Scale the data from the line containing "The width and" through the end of the data, repeating every line in full, requests included. Multiply each coordinate in the answers by 2.55, round to whole numbers with halves going up, and output only those lines without the pictures.

|---|

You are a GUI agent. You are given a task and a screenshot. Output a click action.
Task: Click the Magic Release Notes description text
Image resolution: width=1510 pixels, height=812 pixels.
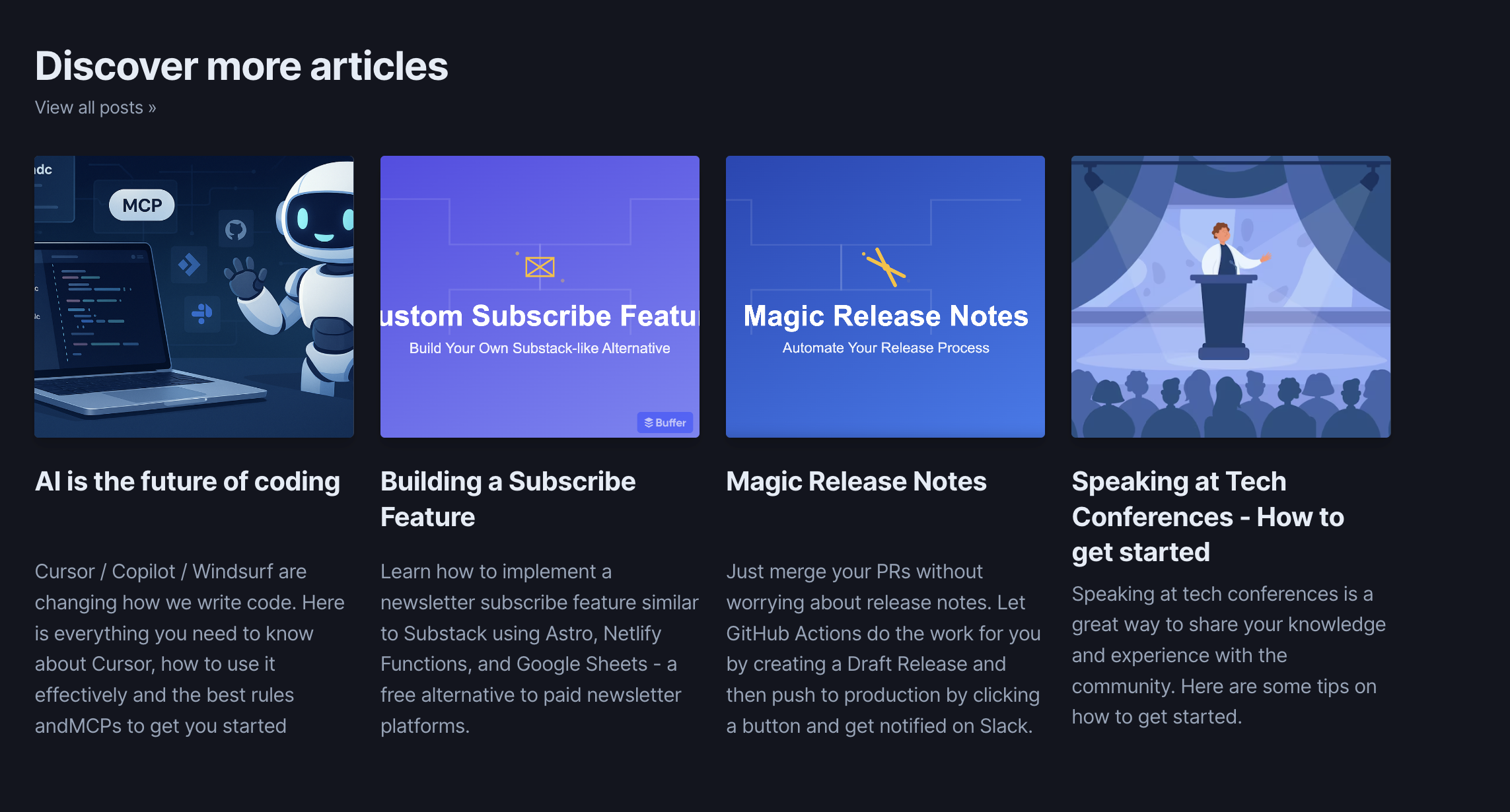click(x=883, y=648)
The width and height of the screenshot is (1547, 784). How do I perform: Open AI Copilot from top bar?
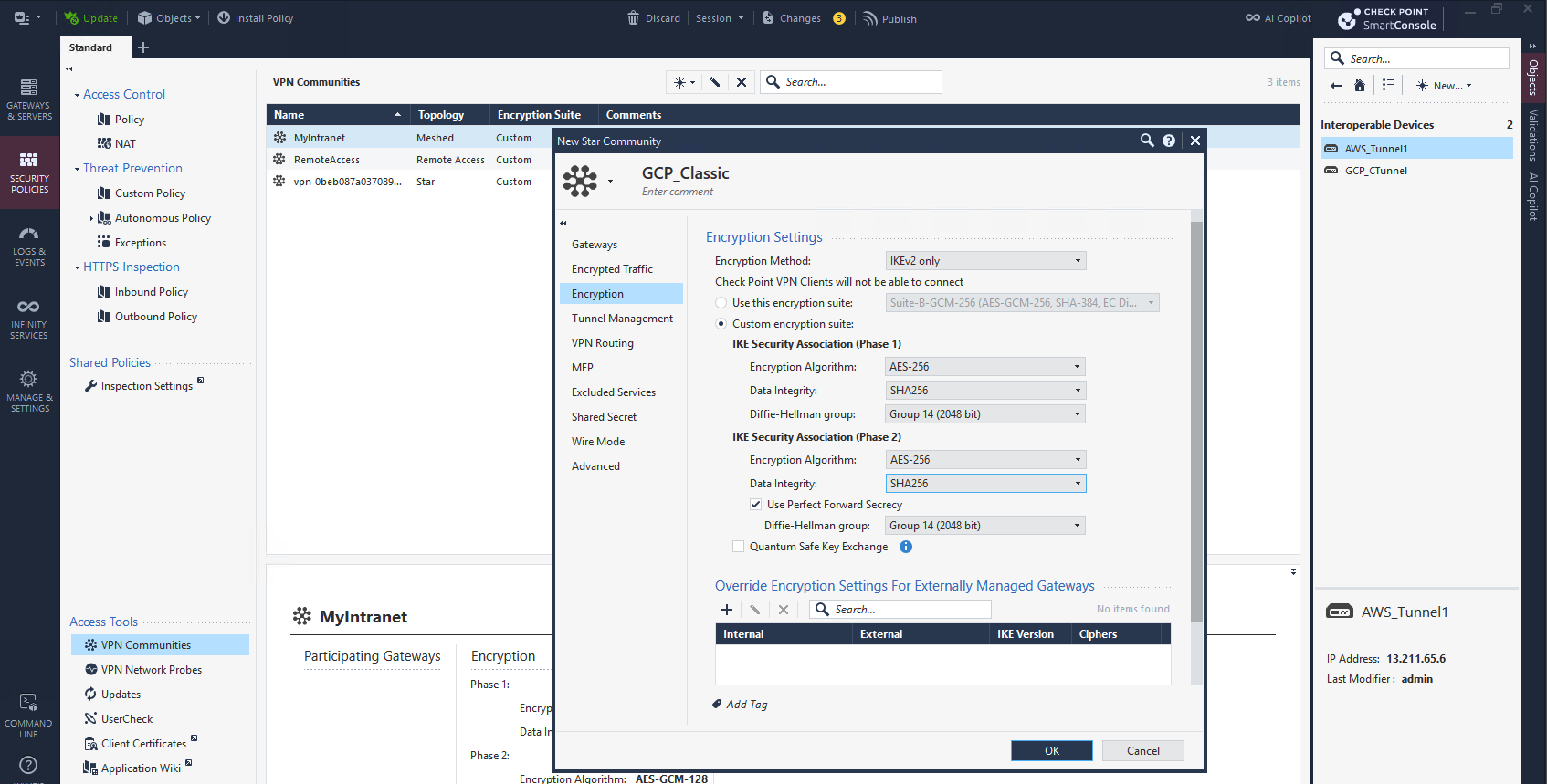1279,18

|---|

- [Task output]
The width and height of the screenshot is (1547, 784). How do I perform: Open AI Copilot from top bar?
3261,46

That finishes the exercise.